===== RECORDS FOR THE EXERCISE
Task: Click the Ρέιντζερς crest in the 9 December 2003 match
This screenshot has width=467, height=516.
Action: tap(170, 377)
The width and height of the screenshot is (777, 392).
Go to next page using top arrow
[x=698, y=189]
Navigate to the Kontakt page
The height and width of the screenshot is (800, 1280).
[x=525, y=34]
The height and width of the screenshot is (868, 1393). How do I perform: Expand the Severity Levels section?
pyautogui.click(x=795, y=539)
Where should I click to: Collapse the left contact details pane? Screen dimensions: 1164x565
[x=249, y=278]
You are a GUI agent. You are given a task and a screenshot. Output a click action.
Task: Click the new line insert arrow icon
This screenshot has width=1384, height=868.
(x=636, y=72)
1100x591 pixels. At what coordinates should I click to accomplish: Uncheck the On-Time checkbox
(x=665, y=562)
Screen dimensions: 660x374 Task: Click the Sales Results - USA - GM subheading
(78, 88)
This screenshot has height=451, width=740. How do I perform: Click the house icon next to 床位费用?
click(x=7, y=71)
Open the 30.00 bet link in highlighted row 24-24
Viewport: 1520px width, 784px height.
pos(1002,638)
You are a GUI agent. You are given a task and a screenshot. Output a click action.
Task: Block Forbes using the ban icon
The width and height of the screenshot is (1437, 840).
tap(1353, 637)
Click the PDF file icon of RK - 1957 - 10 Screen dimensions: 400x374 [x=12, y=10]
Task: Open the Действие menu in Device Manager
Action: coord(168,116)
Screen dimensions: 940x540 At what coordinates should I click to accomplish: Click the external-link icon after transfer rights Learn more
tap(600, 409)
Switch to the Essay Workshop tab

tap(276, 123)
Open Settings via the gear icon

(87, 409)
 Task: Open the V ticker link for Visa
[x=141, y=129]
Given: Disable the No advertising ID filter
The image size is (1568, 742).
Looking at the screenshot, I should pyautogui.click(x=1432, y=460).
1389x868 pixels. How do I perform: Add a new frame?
==========
Could you quote the data above verbatim, starting at the line that contains "This screenshot has height=451, width=740." and ending at the line that contains "Action: coord(168,116)", with both of those lines included?

* [EXERCISE ANSWER]:
This screenshot has height=451, width=740. How do I perform: Click the house icon next to 床位费用?
click(x=7, y=71)
Open the 30.00 bet link in highlighted row 24-24
Viewport: 1520px width, 784px height.
pos(1002,638)
You are a GUI agent. You are given a task and a screenshot. Output a click action.
Task: Block Forbes using the ban icon
The width and height of the screenshot is (1437, 840).
tap(1353, 637)
Click the PDF file icon of RK - 1957 - 10 Screen dimensions: 400x374 [x=12, y=10]
Task: Open the Действие menu in Device Manager
Action: coord(168,116)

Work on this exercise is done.